***** TEXT PASSAGE

Michael Reddy, DMD, DMScI recently spent a Wednesday night at our school’s Community Dental Clinic, which has been a safety net for marginalized communities in the Bay Area for more than 30 years. I love this student-run organization because it provides patients, who have limited or no means, with a dental home and access to care – all while providing an educational and leadership space.
It’s touching and impactful to watch the patients ecstatically get dental work done – some even hugging their providers after seeing their smiles transform. Receiving dental care improves oral health, overall health, and in many cases, a person’s self-esteem. This clinic encompasses what I love best about dentistry – the combination of research, patient care and education. It all comes together at this clinic. It’s a wonderful thing to see.
I’m so proud of our student leaders who run it. They’re making a big difference for society by making dental care accessible to all and delivering this much needed service.

**********

TASK SET
**a.** Retype the stretch of the dental clinic passage from "It’s touching and" through "thing to see.".
**b.** In the dental clinic passage, what three things combine in what the writer loves best about dentistry?
**c.** Proceed with the dental clinic passage, picking up after its final sentence.
The listing that follows is separate material and unrelated to the dental clinic passage.

***** RECORDS PROVIDED

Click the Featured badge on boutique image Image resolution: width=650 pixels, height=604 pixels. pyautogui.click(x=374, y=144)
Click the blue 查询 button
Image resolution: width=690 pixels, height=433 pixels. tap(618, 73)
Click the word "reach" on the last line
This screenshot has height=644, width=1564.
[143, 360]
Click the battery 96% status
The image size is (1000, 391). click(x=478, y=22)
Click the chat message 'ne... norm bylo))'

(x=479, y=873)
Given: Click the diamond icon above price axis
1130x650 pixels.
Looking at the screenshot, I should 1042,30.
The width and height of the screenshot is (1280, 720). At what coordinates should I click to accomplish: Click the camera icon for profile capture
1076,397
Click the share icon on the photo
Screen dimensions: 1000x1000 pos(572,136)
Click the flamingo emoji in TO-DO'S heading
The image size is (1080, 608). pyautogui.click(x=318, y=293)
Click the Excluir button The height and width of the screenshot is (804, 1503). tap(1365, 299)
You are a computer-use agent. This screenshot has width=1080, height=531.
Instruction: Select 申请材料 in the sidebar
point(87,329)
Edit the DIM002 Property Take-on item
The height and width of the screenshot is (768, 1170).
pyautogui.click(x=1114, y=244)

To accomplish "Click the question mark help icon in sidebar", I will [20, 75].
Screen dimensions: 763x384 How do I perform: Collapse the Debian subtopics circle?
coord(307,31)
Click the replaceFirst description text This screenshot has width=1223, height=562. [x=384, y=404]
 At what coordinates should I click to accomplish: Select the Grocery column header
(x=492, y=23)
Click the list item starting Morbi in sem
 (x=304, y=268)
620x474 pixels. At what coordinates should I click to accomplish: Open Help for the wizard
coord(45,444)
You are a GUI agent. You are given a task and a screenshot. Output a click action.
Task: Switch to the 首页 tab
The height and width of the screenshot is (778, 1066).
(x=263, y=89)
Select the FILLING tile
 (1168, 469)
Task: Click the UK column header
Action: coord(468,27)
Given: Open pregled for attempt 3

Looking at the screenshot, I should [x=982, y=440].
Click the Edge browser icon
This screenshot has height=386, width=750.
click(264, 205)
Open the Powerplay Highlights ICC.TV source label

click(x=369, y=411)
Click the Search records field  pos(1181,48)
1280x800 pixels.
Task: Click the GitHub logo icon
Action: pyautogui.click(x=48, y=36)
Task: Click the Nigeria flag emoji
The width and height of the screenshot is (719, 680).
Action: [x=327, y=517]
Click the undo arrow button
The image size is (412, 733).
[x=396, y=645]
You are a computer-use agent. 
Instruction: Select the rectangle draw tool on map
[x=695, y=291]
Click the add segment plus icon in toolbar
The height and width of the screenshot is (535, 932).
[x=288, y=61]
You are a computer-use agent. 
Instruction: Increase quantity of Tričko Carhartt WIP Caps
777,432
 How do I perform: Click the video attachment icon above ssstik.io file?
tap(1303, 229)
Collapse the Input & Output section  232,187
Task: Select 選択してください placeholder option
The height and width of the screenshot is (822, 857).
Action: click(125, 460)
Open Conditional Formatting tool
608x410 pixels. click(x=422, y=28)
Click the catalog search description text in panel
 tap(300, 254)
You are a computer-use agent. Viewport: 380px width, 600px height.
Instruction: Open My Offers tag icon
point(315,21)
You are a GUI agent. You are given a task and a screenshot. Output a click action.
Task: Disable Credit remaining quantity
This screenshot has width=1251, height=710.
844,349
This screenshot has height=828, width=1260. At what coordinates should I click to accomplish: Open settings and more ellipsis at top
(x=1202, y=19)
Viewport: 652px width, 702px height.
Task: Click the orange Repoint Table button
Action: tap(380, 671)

**********

EXPECTED RESULTS
**a.**
It’s touching and impactful to watch the patients ecstatically get dental work done – some even hugging their providers after seeing their smiles transform. Receiving dental care improves oral health, overall health, and in many cases, a person’s self-esteem. This clinic encompasses what I love best about dentistry – the combination of research, patient care and education. It all comes together at this clinic. It’s a wonderful thing to see.

**b.** Research, patient care, and education.

**c.**
Providing health services to Californians is what guides the UC Health system. The UC Health system is made up of six academic health campuses (UCSF, UC Davis, UC San Diego, UCI, UCLA, UCR). UC Health values taking care of our communities. Our clinics and hospitals play a major role in the health care safety net system for medically underserved communities.
Medi-Cal enrollees are UC Health’s second-largest group of patients by health plan coverage, representing 35%. UC also is the second-largest provider of Medi-Cal hospital services by most measures. For example, nearly half of all Medi-Cal solid organ transplants occur at a UC location. Medi-Cal is California’s Medicaid health care program that serves low-income individuals.
As part of the UC system’s public service mission, UC connects Medi-Cal enrollees to reliable access to primary care at Federally Qualified Health Centers. Also, specialty clinics across the system regularly provide care to Medi-Cal patients in areas like hematology, gastroenterology, obstetrics/gynecology, pediatrics, ophthalmology – and of course dentistry.
Across the nine clinics that UCSF Dentistry operates and staffs, approximately 45% of the patients we serve have Medi-Cal dental coverage. At our Community Health Partner clinics, where our learners treat patients across the state through externships, more than 70% of the patients use Medi-Cal dental coverage.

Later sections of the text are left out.